I use noclobber to make sure only one script can open and write to the lock file at one time. Further, I store enough information to uniquely identify a process in the lockfile. I define the set of data to uniquely identify a process to be pid,ppid,lstart.
When a new script starts up, if it fails to create the lock file, it then verifies that the process that created the lock file is still around. If not, we assume the original process died an ungraceful death, and left a stale lock file. The new script then takes ownership of the lock file, and all is well the world, again.
Should work with multiple shells across multiple platforms. Fast, portable and simple.
#!/usr/bin/env sh
# Author: rouble
LOCKFILE=/var/tmp/lockfile #customize this line
trap release INT TERM EXIT
# Creates a lockfile. Sets global variable $ACQUIRED to true on success.
#
# Returns 0 if it is successfully able to create lockfile.
acquire () {
set -C #Shell noclobber option. If file exists, > will fail.
UUID=`ps -eo pid,ppid,lstart $$ | tail -1`
if (echo "$UUID" > "$LOCKFILE") 2>/dev/null; then
ACQUIRED="TRUE"
return 0
else
if [ -e $LOCKFILE ]; then
# We may be dealing with a stale lock file.
# Bring out the magnifying glass.
CURRENT_UUID_FROM_LOCKFILE=`cat $LOCKFILE`
CURRENT_PID_FROM_LOCKFILE=`cat $LOCKFILE | cut -f 1 -d " "`
CURRENT_UUID_FROM_PS=`ps -eo pid,ppid,lstart $CURRENT_PID_FROM_LOCKFILE | tail -1`
if [ "$CURRENT_UUID_FROM_LOCKFILE" == "$CURRENT_UUID_FROM_PS" ]; then
echo "Script already running with following identification: $CURRENT_UUID_FROM_LOCKFILE" >&2
return 1
else
# The process that created this lock file died an ungraceful death.
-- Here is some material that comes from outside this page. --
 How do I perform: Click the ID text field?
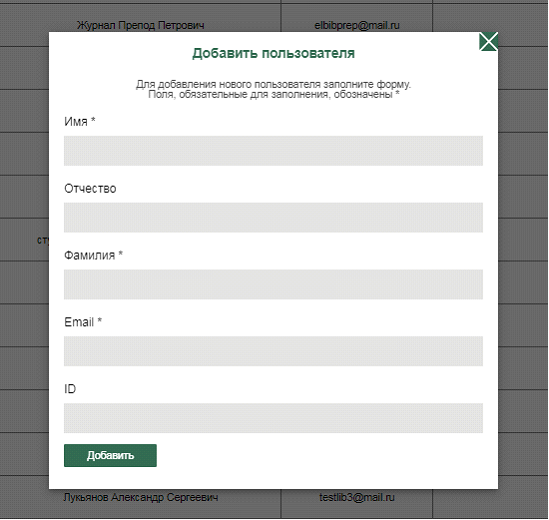[273, 418]
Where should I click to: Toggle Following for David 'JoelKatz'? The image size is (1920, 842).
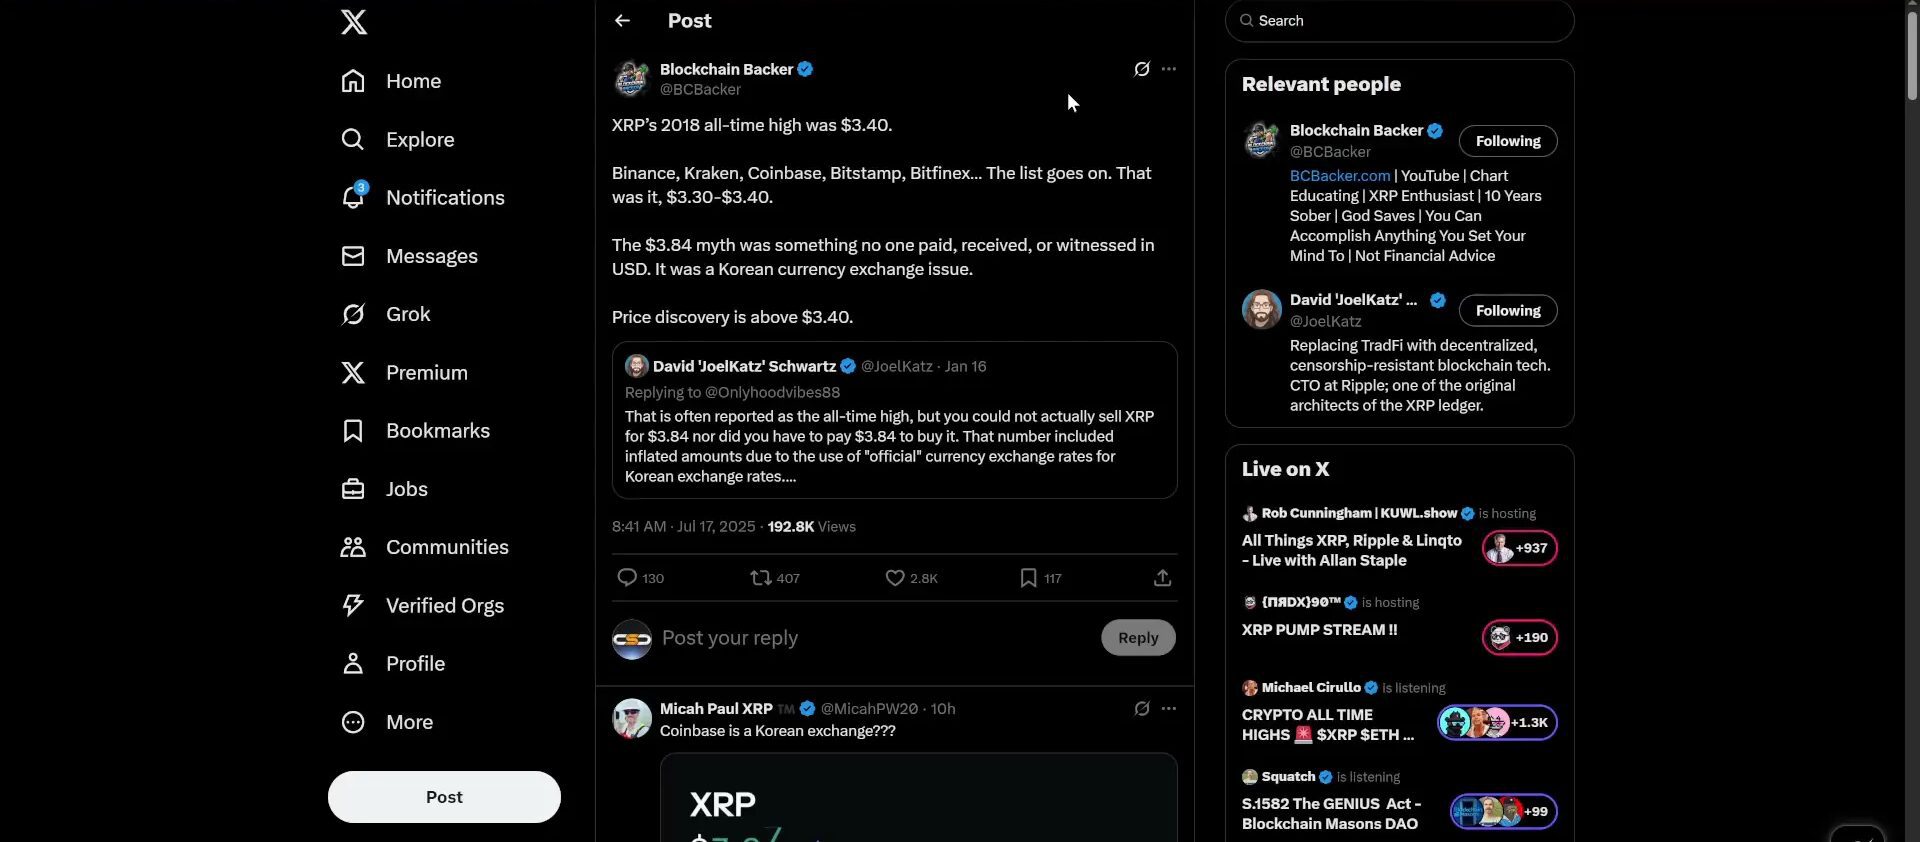pyautogui.click(x=1507, y=311)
# Take ownership of the lock file.
echo "The process $CURRENT_UUID_FROM_LOCKFILE is no longer around. Taking ownership of $LOCKFILE"
release "FORCE"
if (echo "$UUID" > "$LOCKFILE") 2>/dev/null; then
ACQUIRED="TRUE"
return 0
else
echo "Cannot write to $LOCKFILE. Error." >&2
return 1
fi
fi
else
echo "Do you have write permissons to $LOCKFILE ?" >&2
return 1
fi
fi
}
# Removes the lock file only if this script created it ($ACQUIRED is set),
# OR, if we are removing a stale lock file (first parameter is "FORCE")
release () {
#Destroy lock file. Take no prisoners.
if [ "$ACQUIRED" ] || [ "$1" == "FORCE" ]; then
rm -f $LOCKFILE
fi
}
# Test code
# int main( int argc, const char* argv[] )
echo "Acquring lock."
acquire
if [ $? -eq 0 ]; then
echo "Acquired lock."
read -p "Press [Enter] key to release lock..."
release
echo "Released lock."
else
echo "Unable to acquire lock."
fi
I wanted to do away with lockfiles, lockdirs, special locking programs and even pidof
since it isn't found on all Linux installations. Also wanted to have the simplest code possible (or at least as few lines as possible). Simplest if
statement, in one line:
if [[ $(ps axf | awk -v pid=$$ '$1!=pid && $6~/'$(basename $0)'/{print $1}') ]]; then echo "Already running"; exit; fi
You need an atomic operation, like flock, else this will eventually fail.
But what to do if flock is not available. Well there is mkdir. That's an atomic operation too. Only one process will result in a successful mkdir, all others will fail.
So the code is:
if mkdir /var/lock/.myscript.exclusivelock
then
# do stuff
:
rmdir /var/lock/.myscript.exclusivelock
fi
You need to take care of stale locks else aftr a crash your script will never run again.